Fine_League311@reddit

Je nach Anwendungsfall, als Unternehmen ja. Privat zum spielen reicht HF & Co selbst mit 9$ pro Account und 25 min H200 lassen sich ne Menge reißen. 25 min auf H200 ist Killer.

[-]

WyattTheSkid@reddit

4x gpu rig user here. (2 3090 TIs + 2 3090s)

My honest answer isn’t a straight yes or no it’s honestly fully dependent on your use cases, needs and values.

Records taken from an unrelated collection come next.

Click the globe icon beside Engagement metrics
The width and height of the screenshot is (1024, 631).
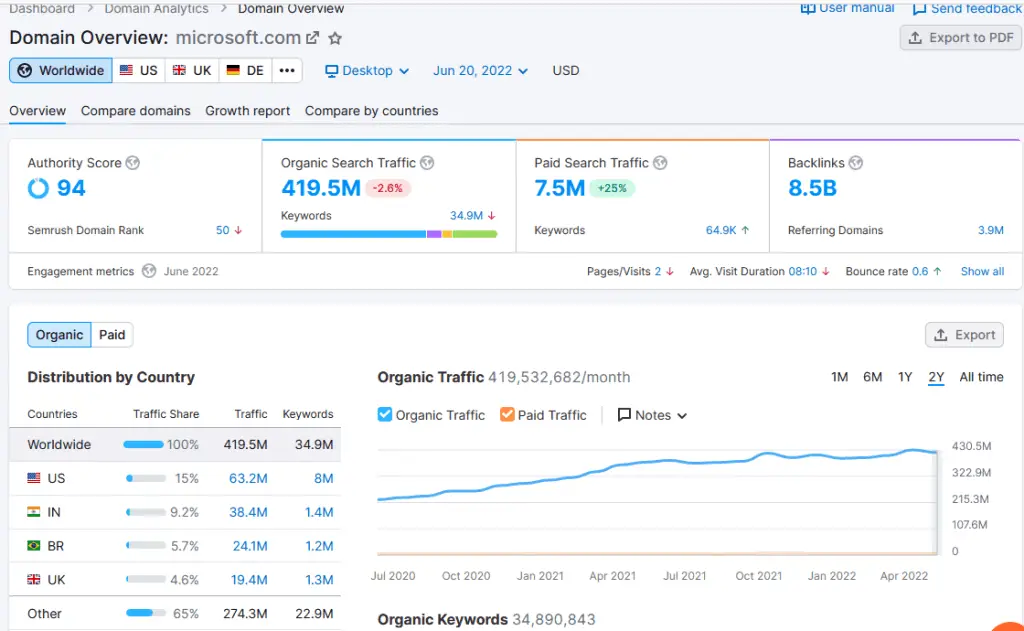coord(149,271)
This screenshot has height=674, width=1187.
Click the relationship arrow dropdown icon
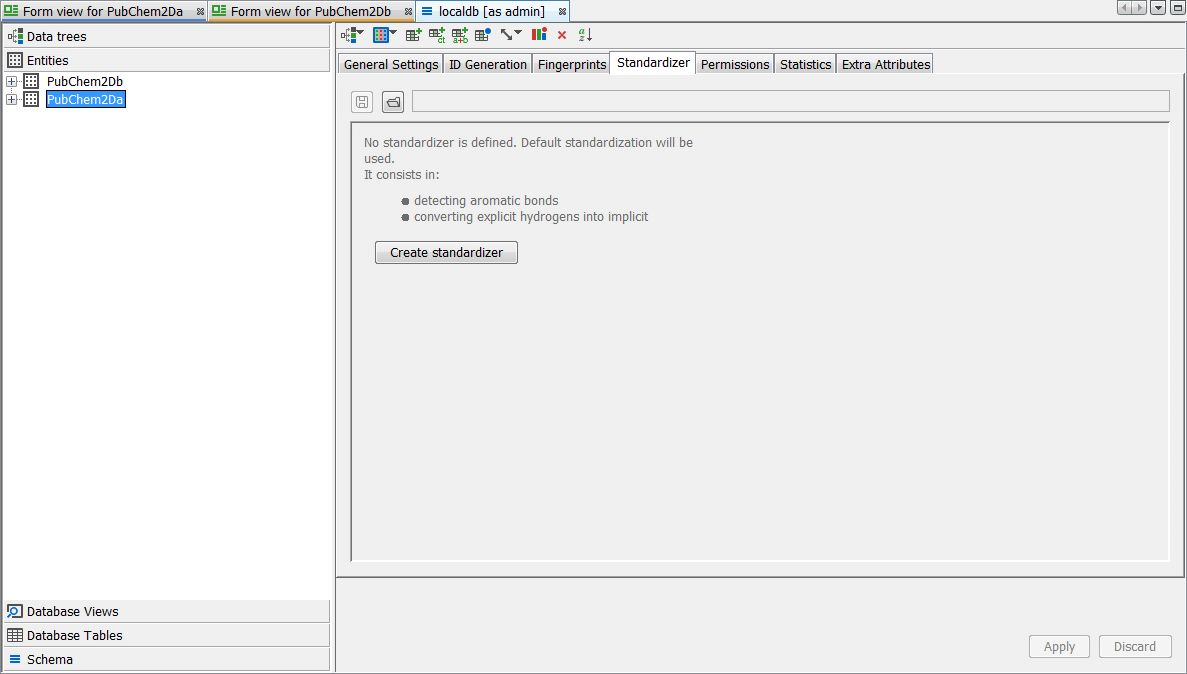511,35
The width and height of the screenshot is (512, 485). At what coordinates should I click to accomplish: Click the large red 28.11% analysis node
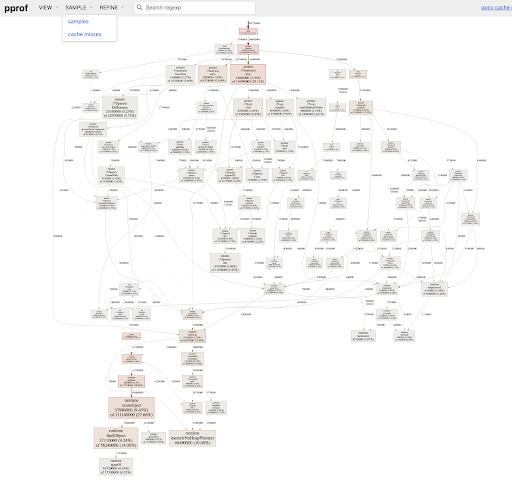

I lean more towards yes if you want to :

1: have personal conversations with AI (e.g. asking about sensitive documents or revealing personal details to it that you’re not comfortable with anybody from OpenAI, Google, Anthropic, etc. reading)

2: ditch subscriptions and apis

3: are willing to sacrifice a little speed

4: are serious about integrating AI into your daily work and life enough to justify the up front cost of the hardware. (Oh and also only if you’re comfortable with building a janky box strapped together with hopes and dreams that consumes an ungodly amount of electricity…)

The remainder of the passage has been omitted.